Hearst Museum object titled Sarong, accession number 9-21210, described as Sarong.  “Rising sun” motif.  Consists of 3 pieces of cloth sewn to each other at selvedges, and then together at warp ends to form tube skirt.  Top piece = ~13cm (weft direction) undecorated loosely woven off-white plain weave; outer selvedge cut and unhemmed.  Middle piece = ~53cm (weft direction) undecorated loosely woven black plain weave.  Bottom piece = 36cm (weft direction) band, black warp and weft and bands of colored warp stripes at each side, bordering narrow band of repeating supplementary weft pattern in off-white, and broad area of extensive embroidery in warp direction.  Embroidered pattern features repeating off-white suns; suns are outlined in red thread.  There are also many smaller motifs embroidered in yellow, orange, green, blue, and red.  Outer 2 warps are yellow.  105cm x 61cm.

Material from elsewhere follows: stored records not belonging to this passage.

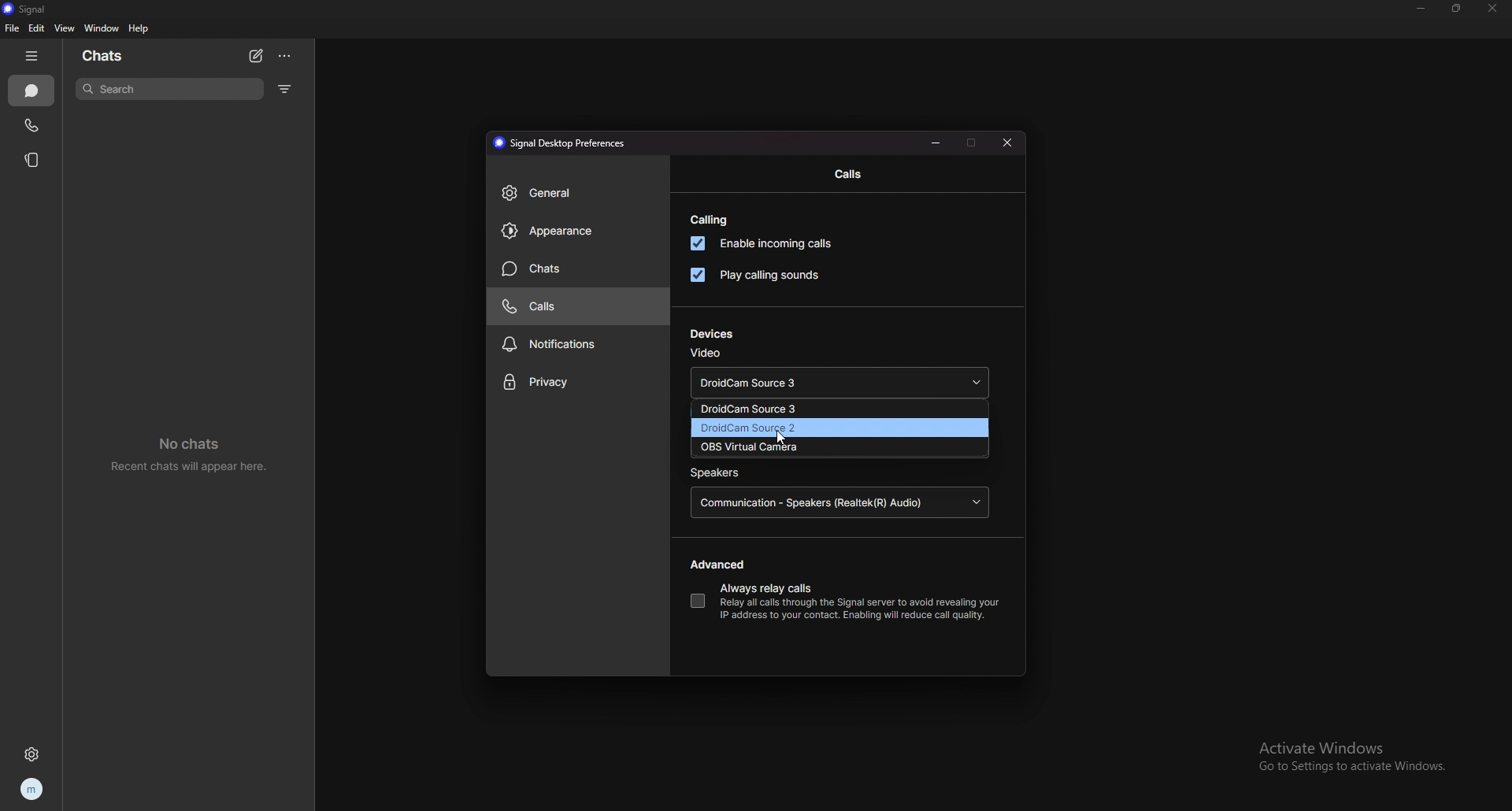 This screenshot has width=1512, height=811. Describe the element at coordinates (103, 28) in the screenshot. I see `window` at that location.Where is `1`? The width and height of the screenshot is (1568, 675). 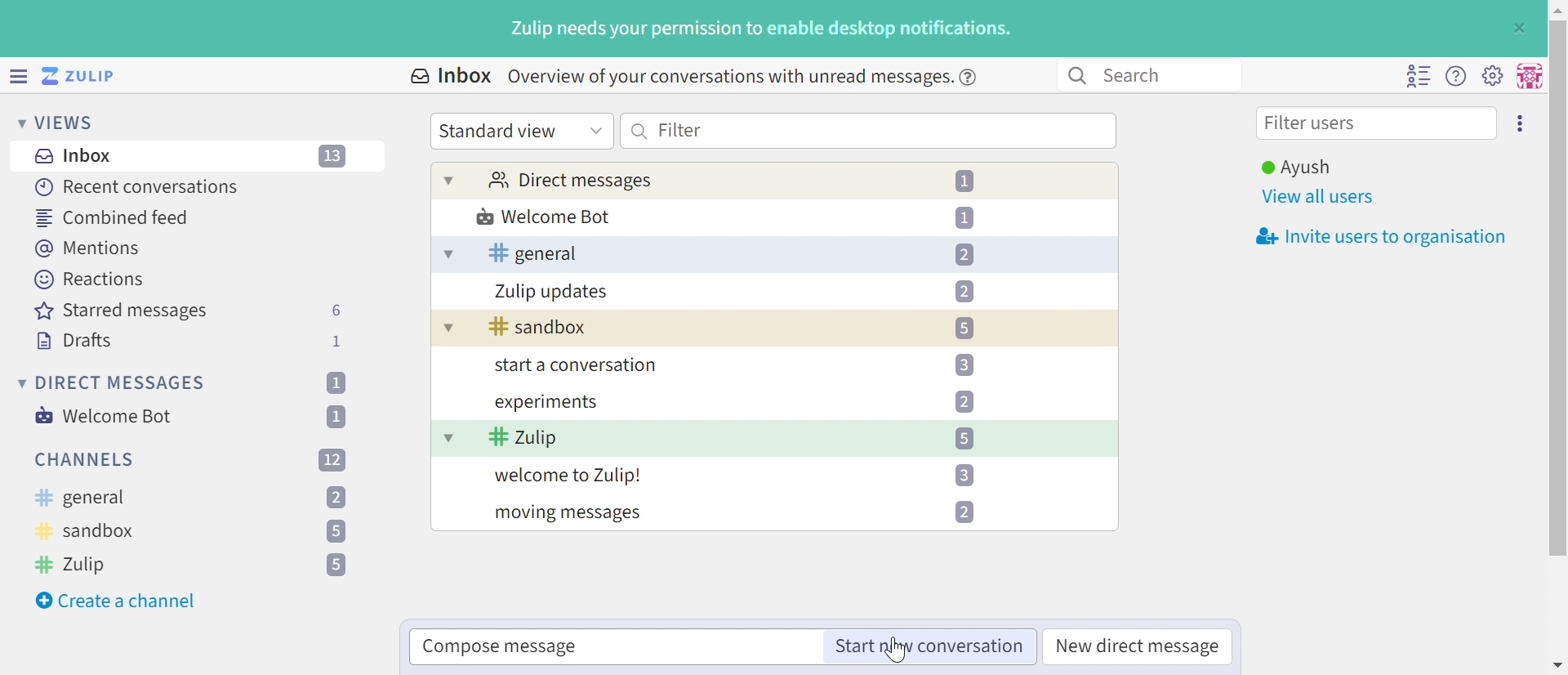
1 is located at coordinates (965, 216).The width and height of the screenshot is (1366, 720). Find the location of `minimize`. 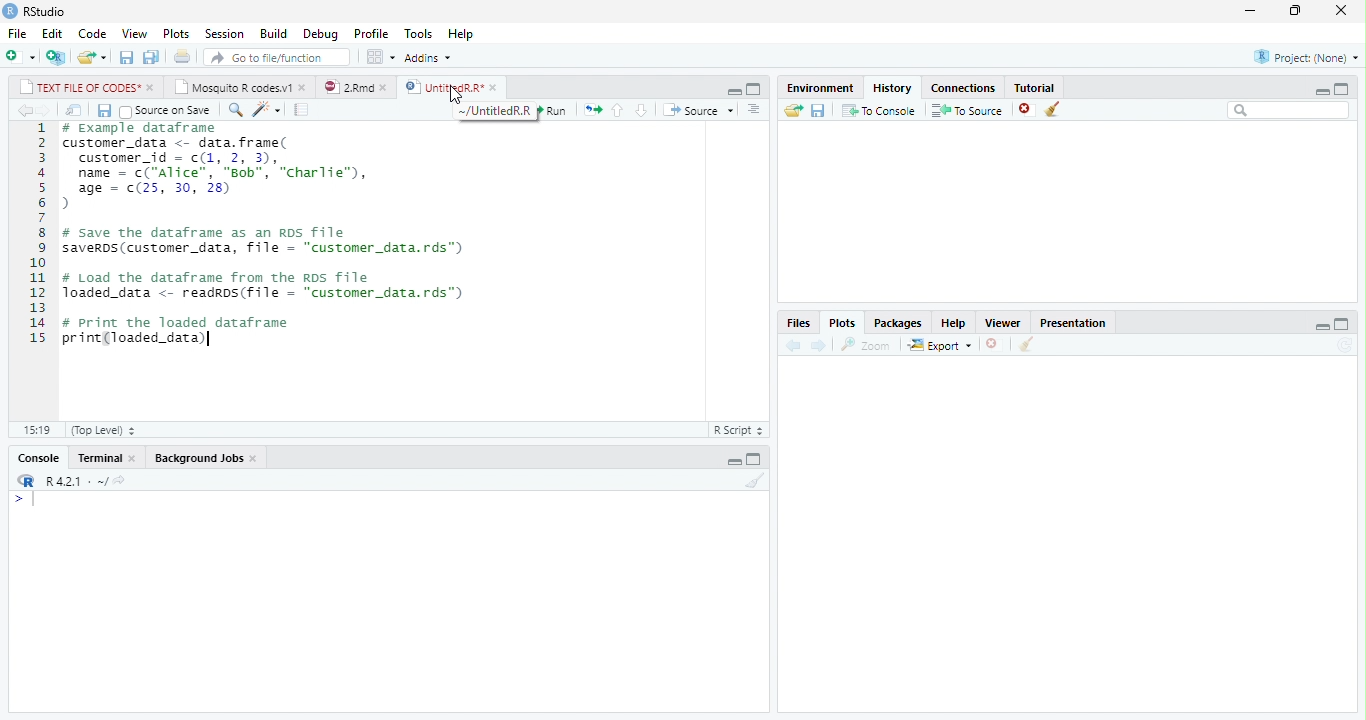

minimize is located at coordinates (734, 462).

Hearst Museum object titled Sarong, accession number 9-21205, described as Older sarong.   “Butterflies and flowers”.  Consists of 3 pieces of handwoven cloth, each sewn into a tube at warp ends, then the 3 sewn to each other to form tube skirt.  One piece very loosely woven off-white plain weave, completely undecorated.  Outer edge ravelled; note that these are weft, not warp, ends.    Other end off-white cloth sewn to dark blue cloth, balanced plain weave, dark blue warp and weft, completely undecorated.  Blue cloth much more tightly woven than off-white cloth.  Other end blue cloth sewn to black cloth, balanced plain weave, black warp and weft, extensively decorated in bright colors.  Bands of warp stripes in off-white, pink, orange, yellow, pale blue-green at selvedges; broader of 2 warp stripe bands also has purple-blue stripes.  Warp stripe bands enclose 16cm W band of extensive embroidery in a variety of motifs in off-white, yellow, blue-green, and 2 shades of pink, and 4cm W band of off-white supplementary weft in pattern which repeats around width of sarong.  Last 2 warps at outer selvedge are bright pink, resulting in decorative edging.  Sarong ~94cm x 57 cm (double thickness, as sewn).